→ **EXTRAIT DE PAGE**:
━━━━━━━━━━━━━━━━━━━━

Dans un contexte de tensions croissantes entre la France et l’Algérie, une nouvelle étape vient d’être franchie avec l’annonce du dépôt d’une plainte par l’Algérie contre Sarah Knafo, eurodéputée française affiliée au parti d’Éric Zemmour. Cette démarche, qui intervient après des années d’instrumentalisation de l’Algérie dans le débat politique français, marque un tournant décisif dans les relations bilatérales entre les deux pays. Au-delà du cas particulier de Sarah Knafo, c’est une réponse ferme à la montée de la rhétorique extrémiste en France qui fait de l’Algérie un bouc émissaire pour des gains politiques internes.
Une Relation Franco-Algérienne en Crise
Le Contexte Historique des Tensions
Les relations entre la France et l’Algérie ont toujours été marquées par une histoire complexe, faite de colonisation, de luttes pour l’indépendance, et de souvenirs douloureux qui continuent de hanter les mémoires des deux côtés de la Méditerranée. Depuis l’indépendance de l’Algérie en 1962, les relations entre les deux pays oscillent entre coopération et conflit, souvent influencées par des questions mémorielles non résolues et par les enjeux migratoires.
Ces dernières années, la montée en puissance des mouvements de droite et d’extrême droite en France a exacerbé les tensions. Ces courants politiques, cherchant à capter l’électorat le plus conservateur, n’ont pas hésité à instrumentaliser l’Algérie et ses ressortissants pour alimenter des discours xénophobes et nationalistes. Le passé colonial, les questions migratoires, et les accusations d’ingérence ou de dépendance économique sont devenus des thèmes récurrents dans les débats publics français, souvent utilisés pour stigmatiser l’Algérie et la communauté algérienne en France.

━━━━━━━━━━━━━━━━━━━━

→ **ÉNONCÉ 1**: Recopiez l'extrait sur les relations franco-algériennes entre « Dans un contexte » et « gains politiques internes. », ces deux passages inclus.
→ **ÉNONCÉ 2**: D'après l'extrait sur les relations franco-algériennes, en quelle année l'Algérie est-elle devenue indépendante ?
→ **ÉNONCÉ 3**: Poursuivez, s'il vous plaît, l'extrait sur les relations franco-algériennes là où il s'interrompt.
Les données n'ont aucun rôle à jouer ici.

→ **LISTE DES DONNÉES**:
━━━━━━━━━━━━━━━━━━━━

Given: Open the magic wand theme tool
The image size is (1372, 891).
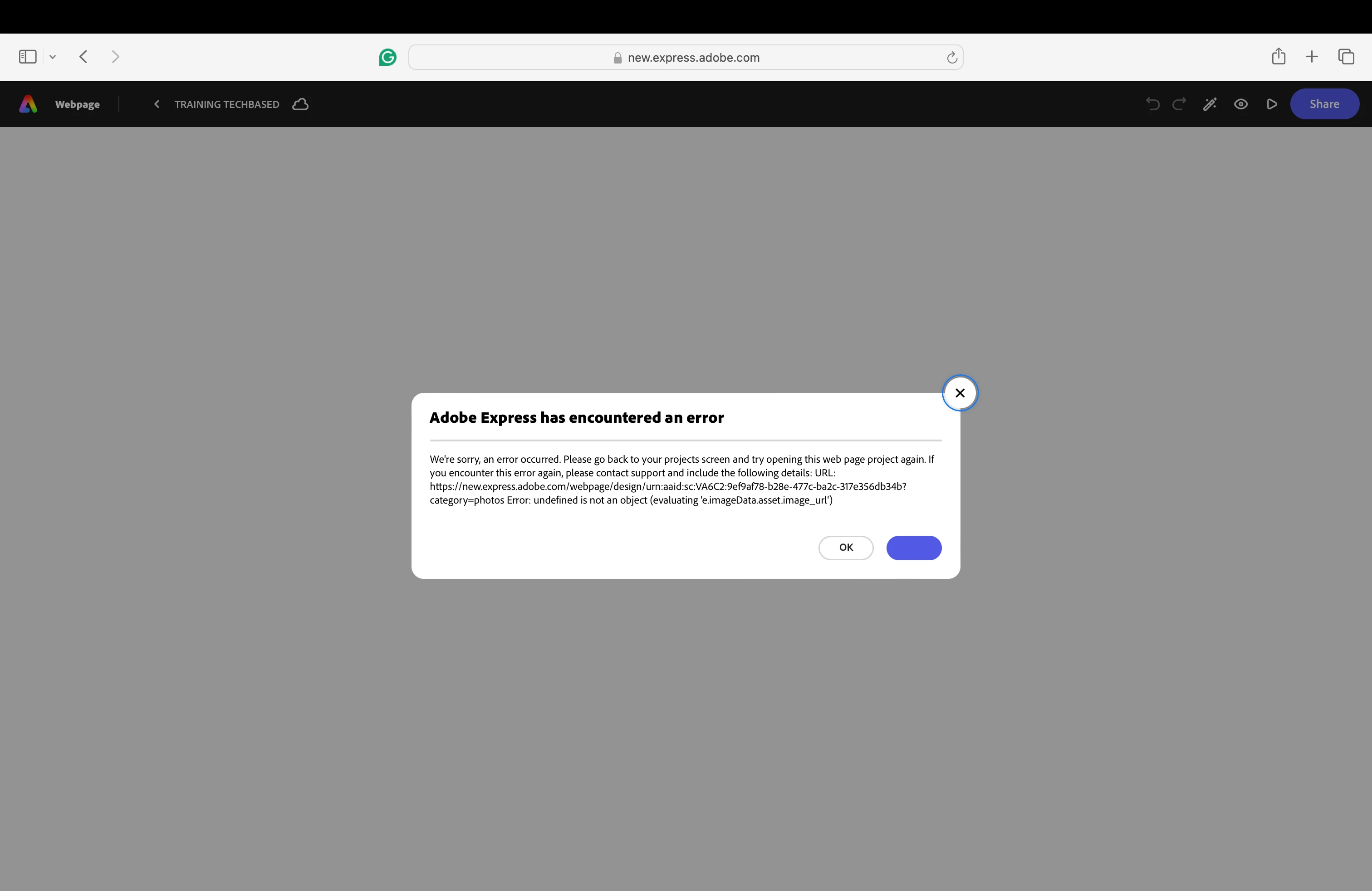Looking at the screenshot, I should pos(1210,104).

━━━━━━━━━━━━━━━━━━━━

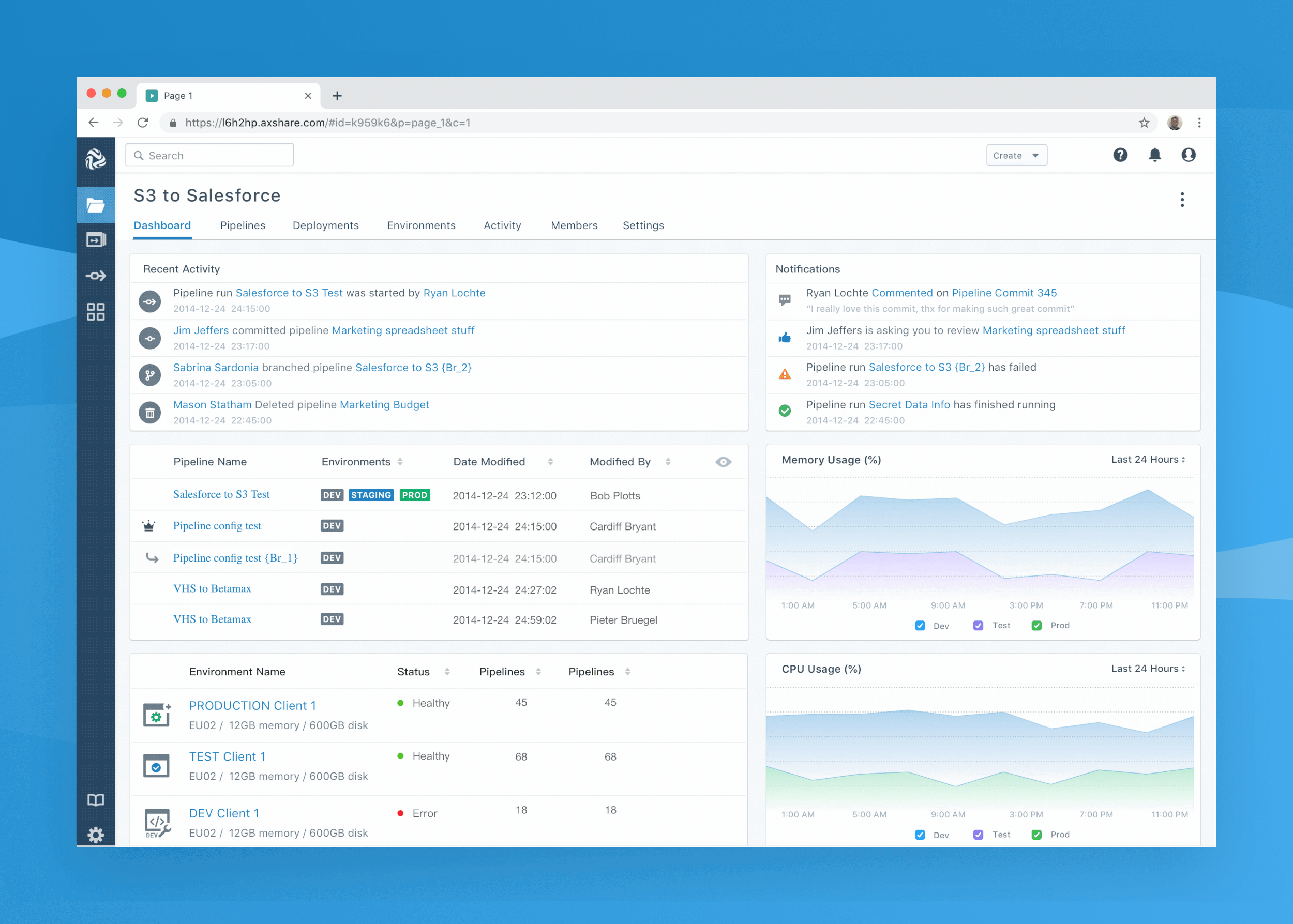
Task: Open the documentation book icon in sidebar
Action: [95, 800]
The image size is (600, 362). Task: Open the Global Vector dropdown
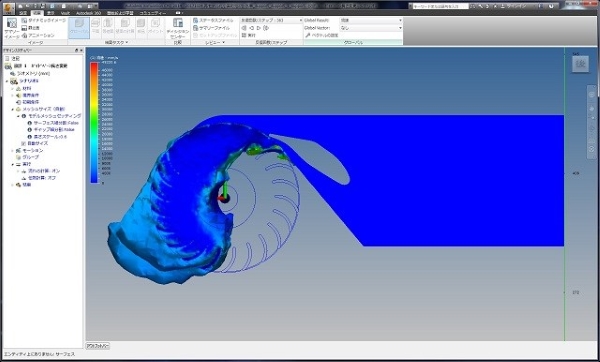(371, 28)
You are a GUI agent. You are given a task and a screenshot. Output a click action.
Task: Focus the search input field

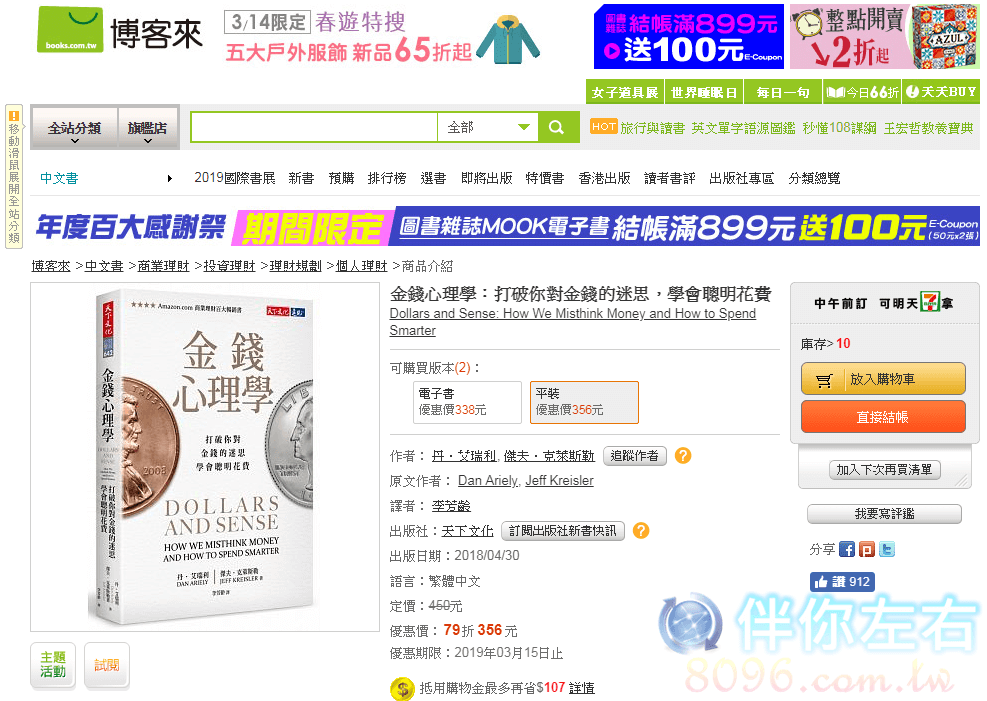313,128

━━━━━━━━━━━━━━━━━━━━

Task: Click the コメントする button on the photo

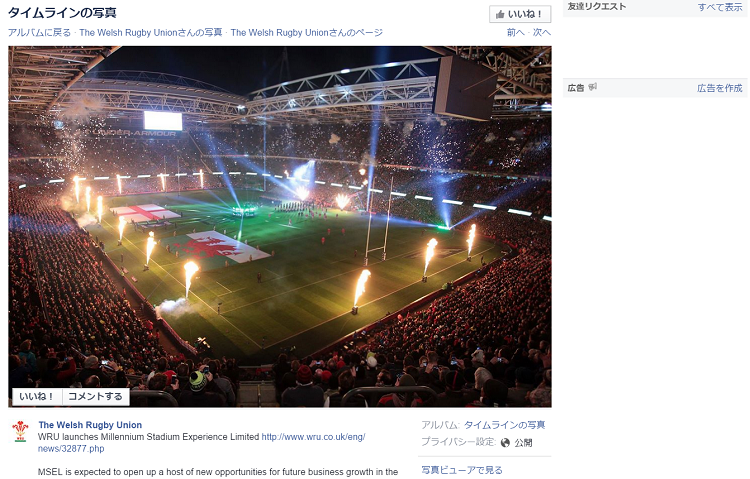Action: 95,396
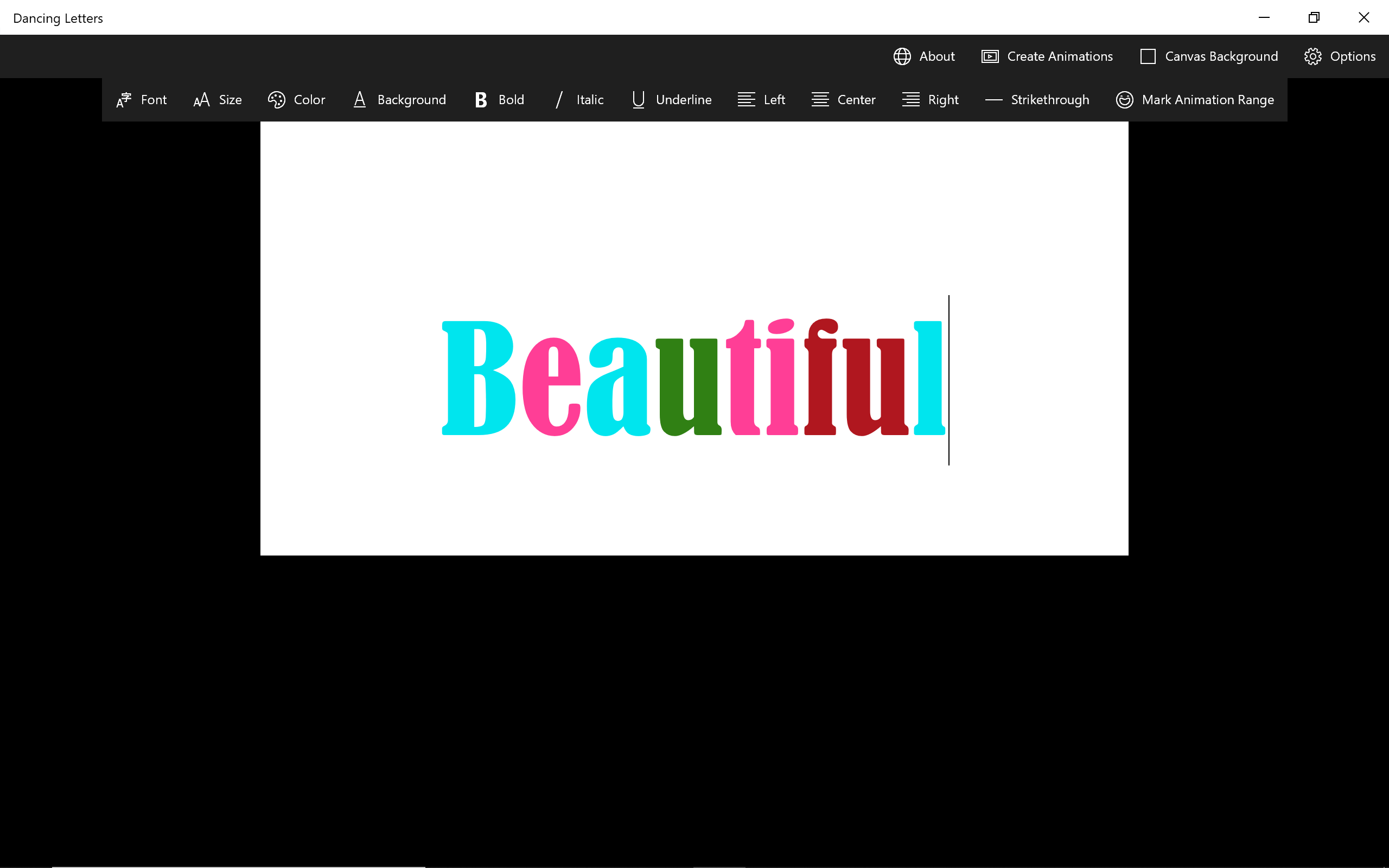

━━━━━━━━━━━━━━━━━━━━

→ **RÉPONSE 1**:
Dans un contexte de tensions croissantes entre la France et l’Algérie, une nouvelle étape vient d’être franchie avec l’annonce du dépôt d’une plainte par l’Algérie contre Sarah Knafo, eurodéputée française affiliée au parti d’Éric Zemmour. Cette démarche, qui intervient après des années d’instrumentalisation de l’Algérie dans le débat politique français, marque un tournant décisif dans les relations bilatérales entre les deux pays. Au-delà du cas particulier de Sarah Knafo, c’est une réponse ferme à la montée de la rhétorique extrémiste en France qui fait de l’Algérie un bouc émissaire pour des gains politiques internes.

→ **RÉPONSE 2**: En 1962.

→ **RÉPONSE 3**:
Sarah Knafo et la Politique de la Provocation
Sarah Knafo, figure montante de la droite extrême française, s’inscrit pleinement dans cette dynamique. Conseillère et compagne d’Éric Zemmour, elle a su se faire une place dans le paysage politique français en adoptant une posture radicale, n’hésitant pas à utiliser des fake news pour appuyer son discours. La dernière en date concerne une prétendue aide financière de 800 millions d’euros que la France verserait chaque année à l’Algérie au titre de l’aide au développement.
Cette affirmation, totalement infondée, a déclenché une vive réaction du gouvernement algérien, qui a décidé de porter plainte contre l’eurodéputée pour diffamation. Pour Alger, il ne s’agit plus seulement de répondre à une attaque isolée, mais de mettre un terme à une campagne de dénigrement systématique menée par certains courants politiques en France.
L’Algérie : Une Souveraineté Réaffirmée
Le Refus de la Dépendance Économique
L’Algérie a toujours été très attachée à sa souveraineté, un principe fondateur de son identité nationale depuis l’indépendance. Ce principe se traduit par un refus catégorique de toute forme de dépendance économique, en particulier vis-à-vis des anciennes puissances coloniales. Le gouvernement algérien a, à plusieurs reprises, réaffirmé son rejet de l’endettement extérieur et de toute forme d’aide conditionnée, préférant développer ses propres ressources et renforcer son économie de manière autonome.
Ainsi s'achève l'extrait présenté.